Get deps and run the generator:

mix deps.get
mix phx.gen.auth Accounts User users
mix deps.get # Do this again so that the deps added by the generator get fetched.

Elixir and the Wall of Tests

Here's an experience I tend to have over and over:

  • Generate a new Elixir / Phoenix project
  • Use the super cool Phoenix generators to make a new model
  • Change the model substantially
  • Realize that the tests generated with the model are now super broken

When I get into this situation running mix text produces a huge number of errors. For some reason, I always want to scroll to the top of the error list and work on the first one produced, which makes fixing all of the errors a painful process of save, clear terminal, run command, scroll up, repeat.

Run just one test 🧘

The first thing I do to get some presence of mind and move forward in this situation is stop running the tests. No, not all the tests, though it certainly can be tempting to delete the file and forget about testing.

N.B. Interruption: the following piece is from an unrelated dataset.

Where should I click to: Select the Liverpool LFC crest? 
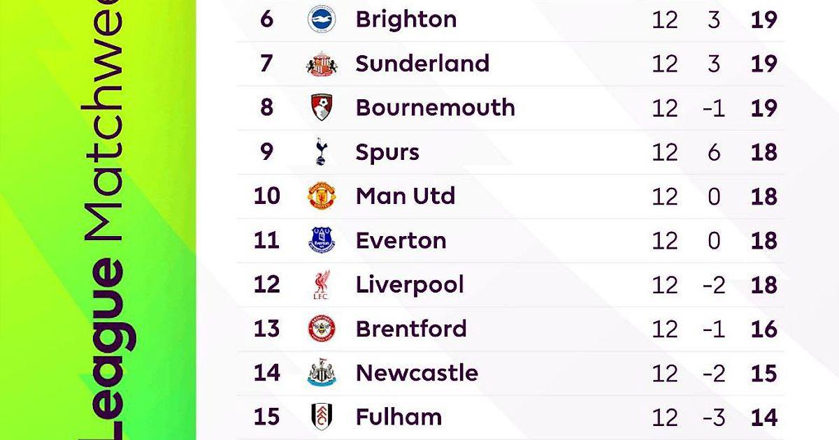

No, just tell the test runner to one a single test at a time.

In ex-unit, Elixir's testing framework which comes built-in to Phoenix, this can be done with what they call "tags".

What are tags?

Test tags are a very flexible feature that allows the programmer to categorize tests throughout the project, and include or exclude whole selections of test based on their tags.

For example?

One example of that comes to mind would be tagging "slow" tests and configuring them only to run before a merge into a repository's main branch.

Back to the topic

Okay, back on topic, here's how we use tags to run just one test at a time. First, find the first test in a broken suite and add this line above its declaration:

@tag :focus
test "does a thing when I do a thing", %{
...

Here I've declared that this test is tagged with the atom "focus". Now, I can run just this test by adding the --only tag to the test command:

mix test --only focus

Now, all of the other tests will be skipped, and only the tagged test will be run. When I've fixed that test, I'll move the tag to the next test in-line. If I've fixed all the tests in a describe block, and I want to verify that they're all working together, I can move that @tag :focus line right above the describe block, and all of the test inside of it will be run. Hurrah!

Keyboard fatigue 🥱

Another thing that gets tiresome when working through the wall of tests is command-tabbing to my terminal, up-arrowing, and enter-ing after every file change. mix_test_watch to the rescue! This package will re-run your tests for you after every file change, and it accepts all the same arguments as the normal test command!

Just add it to your mix.exs file:

      ...
      {:phoenix_ecto, "~> 4.1"},      
      # 👇 Add this line
      {:mix_test_watch, "~> 1.0", only: :dev, runtime: false},
      ...

And and change test to test.watch in your CLI command:

mix test.watch --only focus

That's a wrap 🌯

If you're like me, these two steps will help you actually see what's going wrong with the broken tests, instead of just closing your terminal in fear of that massive wall of red text and browsing Twitter until you forget why you were procrastinating in the first place.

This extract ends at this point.